Lopes 17/07/2018
| A sedutora intermitência |
Escrever sobre "O arco e a lira", de Octavio Paz, é ser redundante, é caminhar perigosamente pela vida ou pela alta voltagem quando andamos pela via poética. Aliás, não existe tal via. Tudo é o nada poético, e, portanto o é. Da vida sobra a morte, e desta algo brota mais periclitante que sua ordem, a permanência de olhos bem abertos. Paz soube atingir o ápice do que é poesia quando enxergou, e nos mostrou, qual seu inenarrável princípio e seu cúmulo tardio. Entrar nestes ensaios que compõe tal obra magnânima não é investigar e conhecer a poesia, é sentir o pulso da existência, do acordar e sonhar, sem interrupções. Esta obra é um grito alertando o que somos, de onde evaporamos e para que morremos. O arco e a lira nos contamina de nós mesmos. É o se deparar com o reflexo de nossos espelhos pela única via permeável: o desencontro da prosa, a harmonia no caos, a religião solitária de vínculos dos objetos e deuses, que mesmos com significados e nomes, berram por novos substantivos clareados. A vida é possível quando encontramos esse diálogo poético. Retirar a prosa e evitar o abandono da linguagem trás aos ouvidos luzes escuras, aos olhos melodiosos e a pele um subterfúgio das novidades de outrora que são únicas, aqui e hoje. Este estudo poético nada mais é que o estudo sobre a humanidade, sobre a habitação que cansa de viver mas não de tudo nomear, desde os sentidos aos mirabolantes vazios. Somos esses espectros de significados que a todo instante arde para se reconhecer.
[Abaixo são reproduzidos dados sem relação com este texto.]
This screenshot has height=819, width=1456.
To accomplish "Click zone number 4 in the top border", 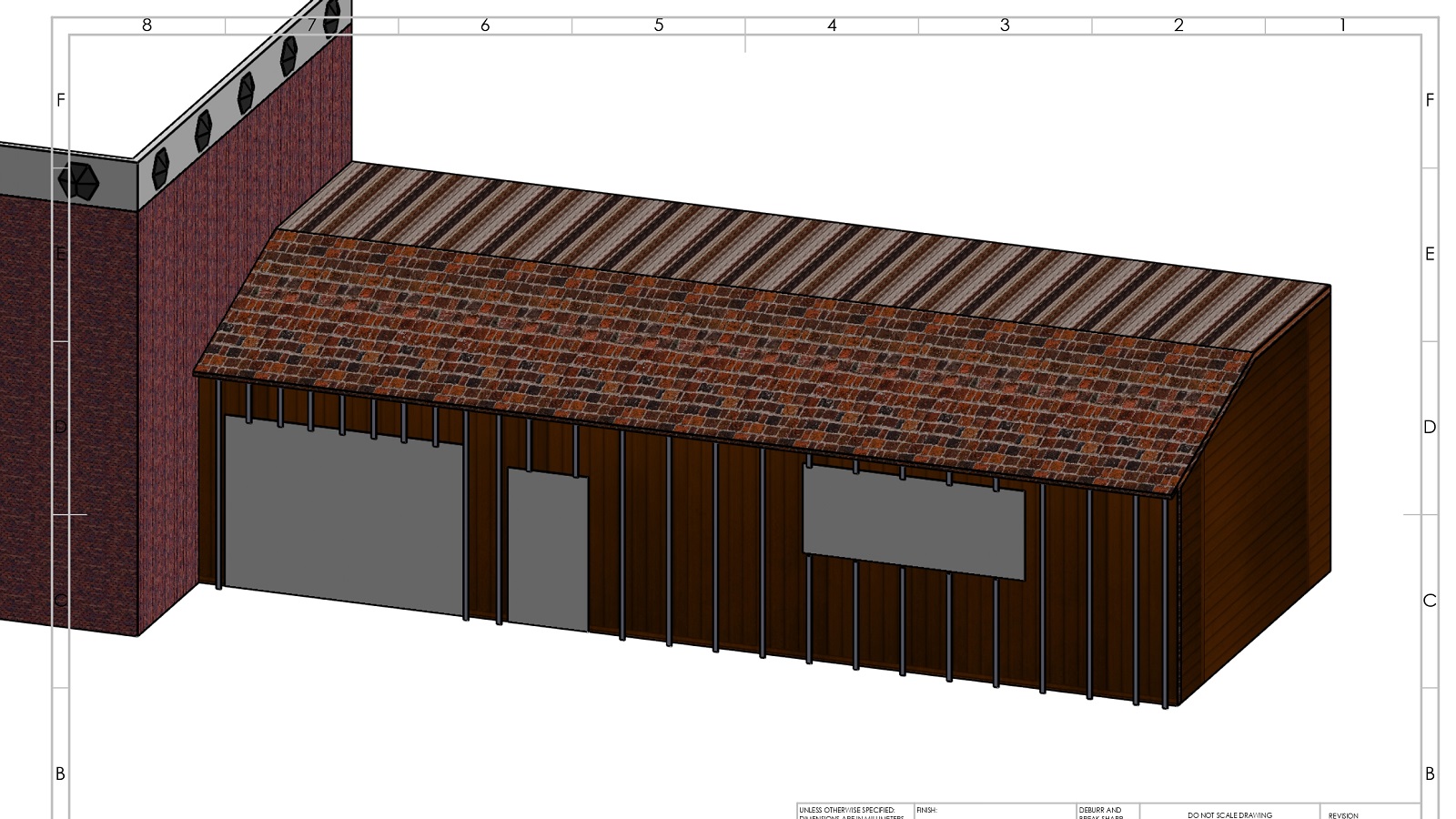I will click(x=832, y=25).
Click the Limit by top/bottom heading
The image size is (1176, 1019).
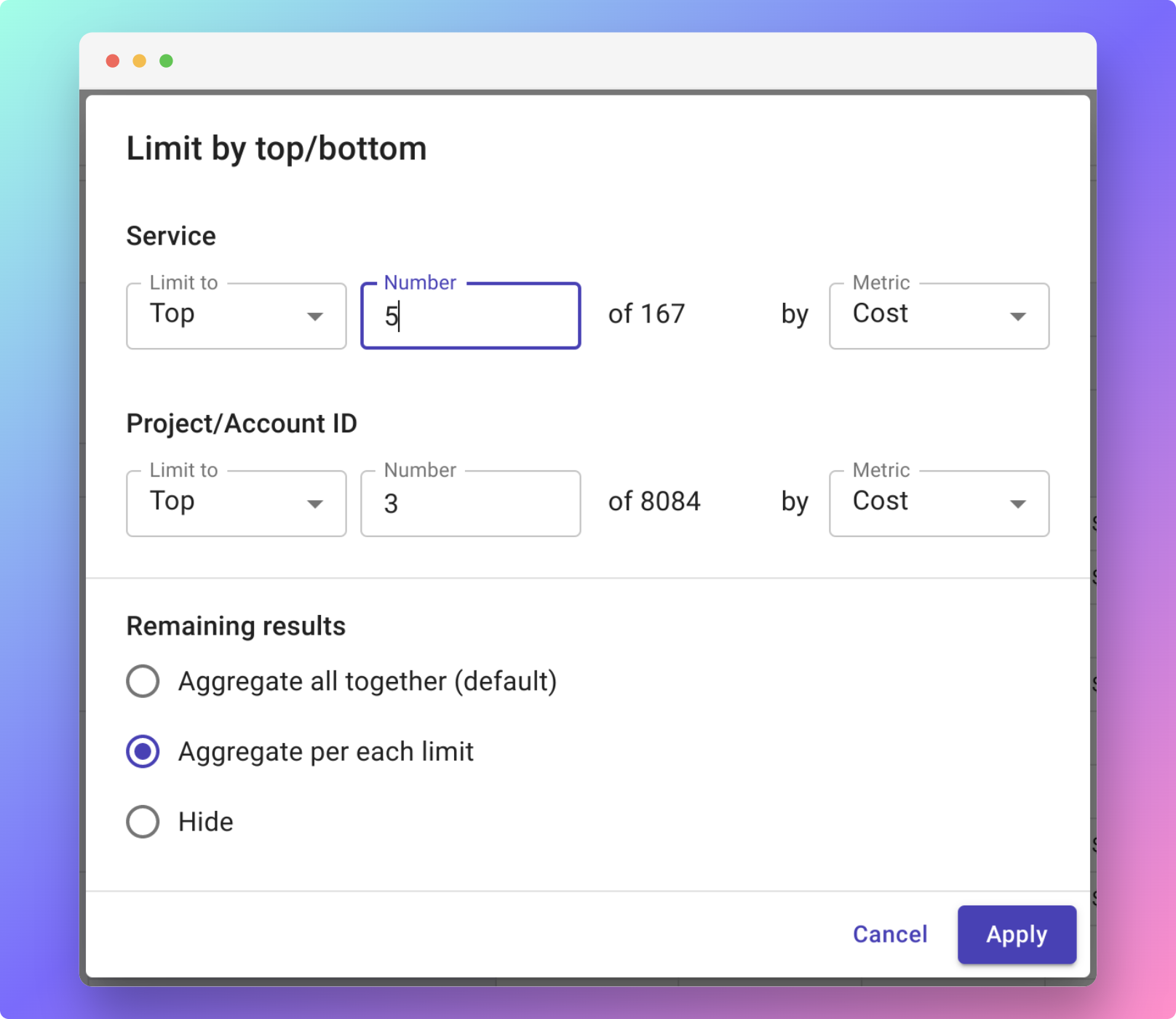click(x=277, y=148)
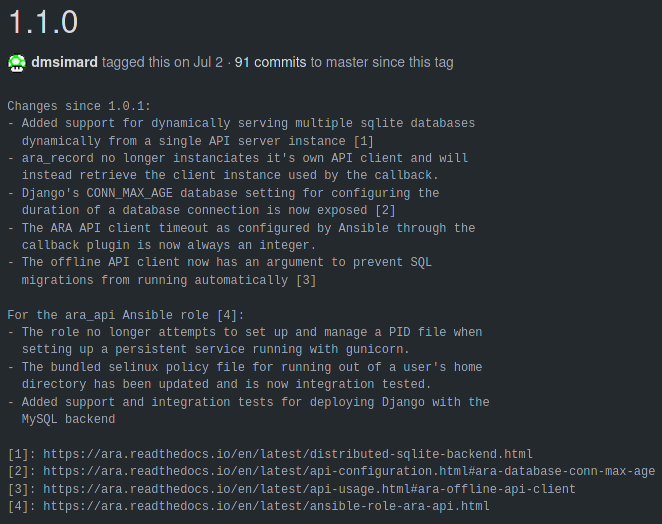This screenshot has height=524, width=662.
Task: Click the 'Changes since 1.0.1:' heading
Action: [x=79, y=106]
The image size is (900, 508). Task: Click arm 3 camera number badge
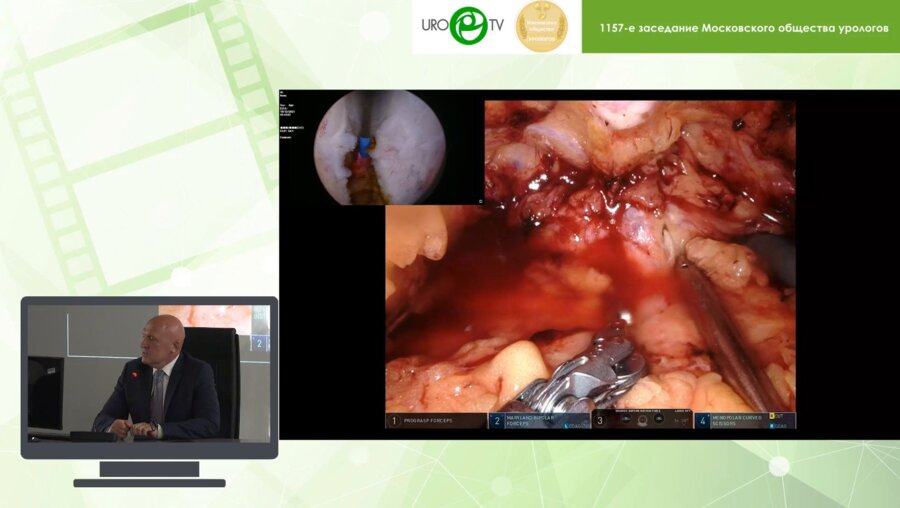(601, 421)
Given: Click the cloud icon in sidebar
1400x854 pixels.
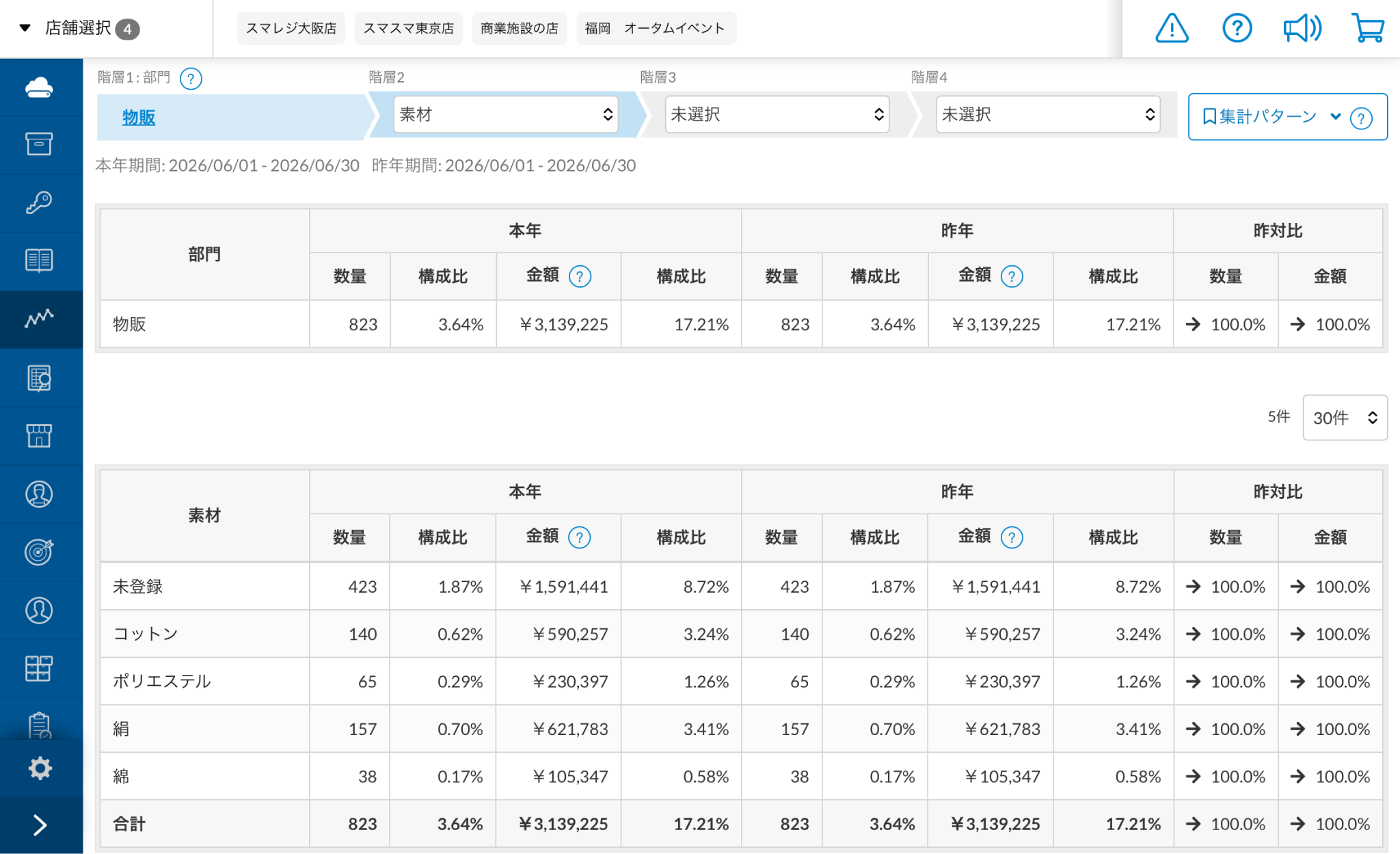Looking at the screenshot, I should tap(39, 88).
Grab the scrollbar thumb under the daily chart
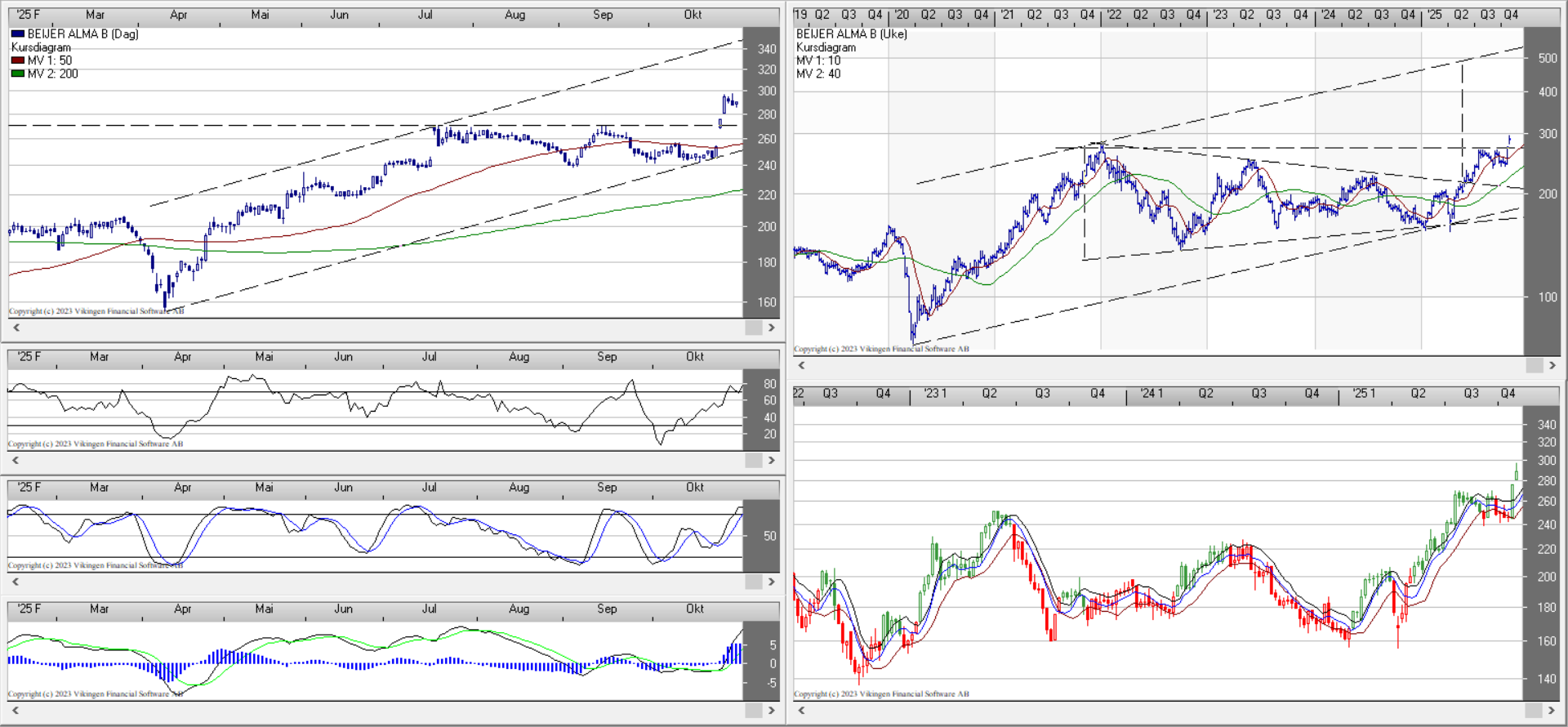The width and height of the screenshot is (1568, 727). click(753, 328)
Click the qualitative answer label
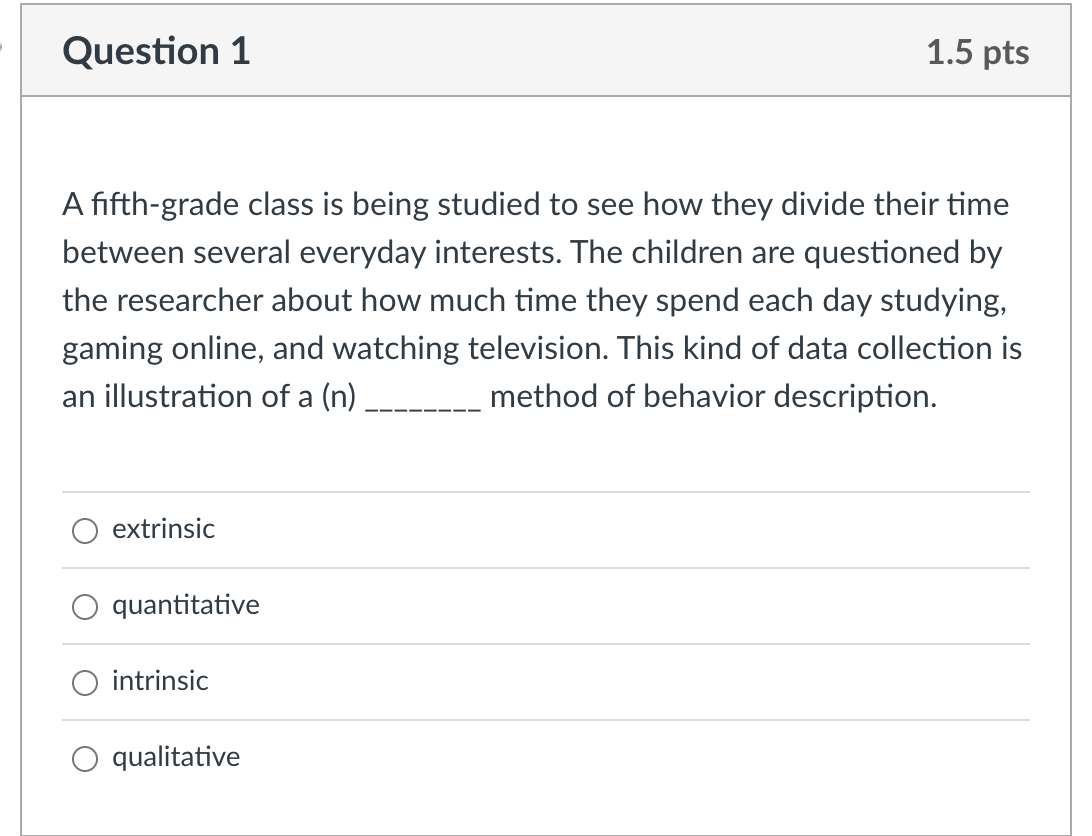Image resolution: width=1092 pixels, height=836 pixels. [x=175, y=757]

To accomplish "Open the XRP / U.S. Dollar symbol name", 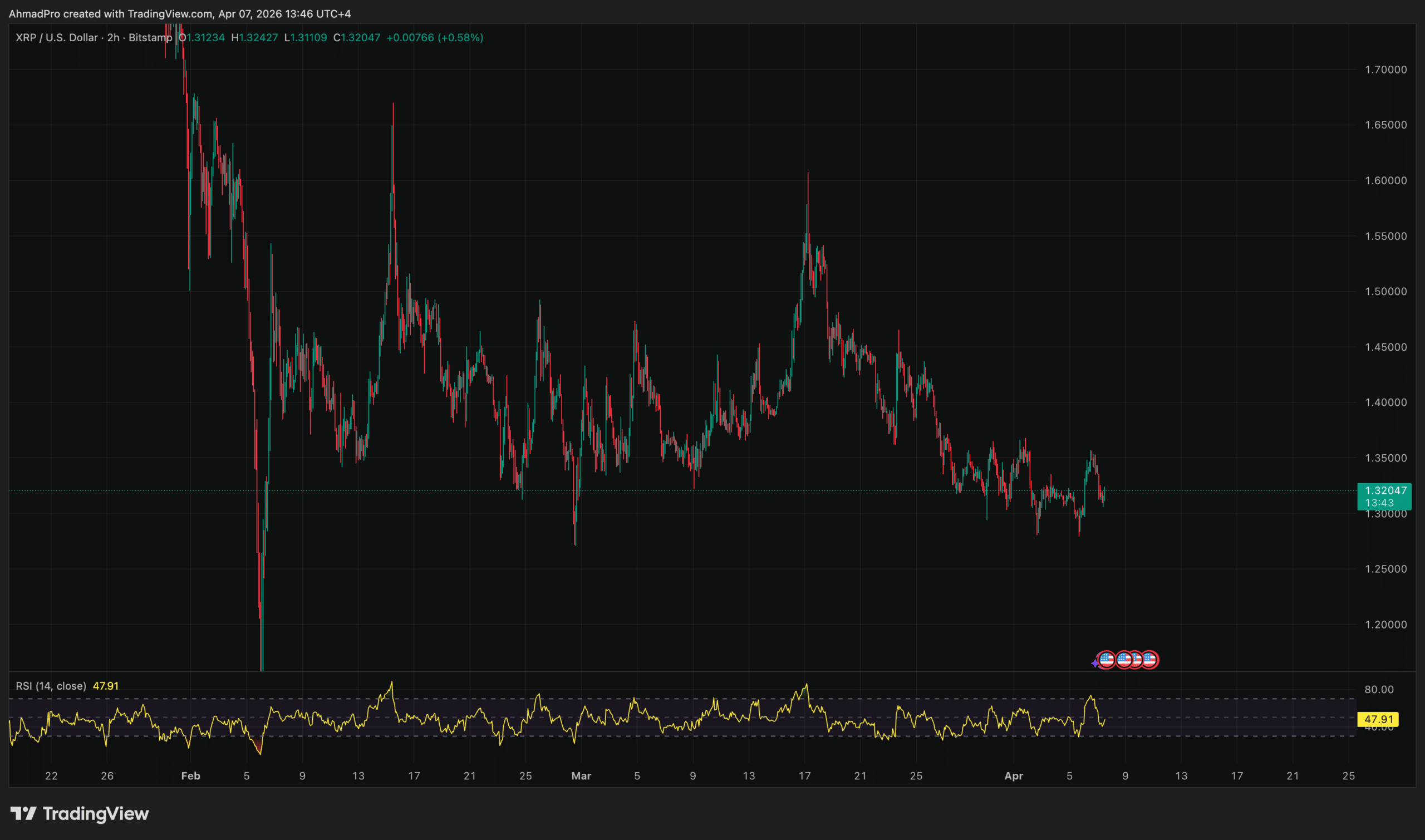I will [x=57, y=38].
Muros que lamentam por uma poesia sem padrão, uma poesia única, individual, formosa. O que fazes quando o dia cai dentro destes arcos e liras? Octavio Paz responde com a nossa própria alma em um pequeno documento. Deixar nossas almas nestas páginas talvez seja o melhor caminho para existirmos hoje. Uma ode à poesia e a insistência do desejo de ser livre dentro da linguagem que nos cede vida, desejo e o mais difícil, o afago entre um espírito compulsivo e o fim.